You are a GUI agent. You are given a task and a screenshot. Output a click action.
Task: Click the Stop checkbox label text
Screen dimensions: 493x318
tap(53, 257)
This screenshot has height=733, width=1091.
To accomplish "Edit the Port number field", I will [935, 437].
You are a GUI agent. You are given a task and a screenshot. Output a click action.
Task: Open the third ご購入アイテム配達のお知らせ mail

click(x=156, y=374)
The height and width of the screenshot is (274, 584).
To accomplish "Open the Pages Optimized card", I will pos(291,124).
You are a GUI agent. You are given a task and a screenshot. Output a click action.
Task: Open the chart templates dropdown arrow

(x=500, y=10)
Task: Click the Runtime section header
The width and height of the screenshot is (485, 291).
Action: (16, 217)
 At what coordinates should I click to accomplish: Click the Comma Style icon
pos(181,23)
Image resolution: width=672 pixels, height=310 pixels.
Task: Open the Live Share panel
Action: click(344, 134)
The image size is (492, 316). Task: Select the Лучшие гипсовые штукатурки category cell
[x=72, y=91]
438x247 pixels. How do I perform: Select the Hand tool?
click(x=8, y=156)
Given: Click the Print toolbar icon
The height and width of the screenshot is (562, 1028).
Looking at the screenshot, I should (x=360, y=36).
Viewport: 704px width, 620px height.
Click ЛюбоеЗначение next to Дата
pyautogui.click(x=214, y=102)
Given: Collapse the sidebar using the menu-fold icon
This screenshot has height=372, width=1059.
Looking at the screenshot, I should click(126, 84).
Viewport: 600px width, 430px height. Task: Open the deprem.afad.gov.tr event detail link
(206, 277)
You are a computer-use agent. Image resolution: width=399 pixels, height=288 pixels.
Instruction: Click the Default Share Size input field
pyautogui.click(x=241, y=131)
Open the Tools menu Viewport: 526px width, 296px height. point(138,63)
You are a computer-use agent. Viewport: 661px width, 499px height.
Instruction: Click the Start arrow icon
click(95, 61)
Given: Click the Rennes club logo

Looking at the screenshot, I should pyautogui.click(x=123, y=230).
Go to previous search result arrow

**Exercise brief:** Copy each line of the data exactly, leaving nothing out.

**Exercise output:**
You are a GUI agent. You are given a task and a screenshot. Output a click action.
Task: Click the Stop checkbox label text
Screen dimensions: 493x318
tap(53, 257)
This screenshot has height=733, width=1091.
To accomplish "Edit the Port number field", I will [935, 437].
You are a GUI agent. You are given a task and a screenshot. Output a click action.
Task: Open the third ご購入アイテム配達のお知らせ mail

click(x=156, y=374)
The height and width of the screenshot is (274, 584).
To accomplish "Open the Pages Optimized card", I will pos(291,124).
You are a GUI agent. You are given a task and a screenshot. Output a click action.
Task: Open the chart templates dropdown arrow

(x=500, y=10)
Task: Click the Runtime section header
The width and height of the screenshot is (485, 291).
Action: (16, 217)
 At what coordinates should I click to accomplish: Click the Comma Style icon
pos(181,23)
Image resolution: width=672 pixels, height=310 pixels.
Task: Open the Live Share panel
Action: click(344, 134)
The image size is (492, 316). Task: Select the Лучшие гипсовые штукатурки category cell
[x=72, y=91]
438x247 pixels. How do I perform: Select the Hand tool?
click(x=8, y=156)
Given: Click the Print toolbar icon
The height and width of the screenshot is (562, 1028).
Looking at the screenshot, I should (x=360, y=36).
Viewport: 704px width, 620px height.
Click ЛюбоеЗначение next to Дата
pyautogui.click(x=214, y=102)
Given: Collapse the sidebar using the menu-fold icon
This screenshot has height=372, width=1059.
Looking at the screenshot, I should click(126, 84).
Viewport: 600px width, 430px height. Task: Open the deprem.afad.gov.tr event detail link
(206, 277)
You are a computer-use agent. Image resolution: width=399 pixels, height=288 pixels.
Instruction: Click the Default Share Size input field
pyautogui.click(x=241, y=131)
Open the Tools menu Viewport: 526px width, 296px height. point(138,63)
You are a computer-use agent. Viewport: 661px width, 499px height.
Instruction: Click the Start arrow icon
click(95, 61)
Given: Click the Rennes club logo

Looking at the screenshot, I should pyautogui.click(x=123, y=230).
Go to previous search result arrow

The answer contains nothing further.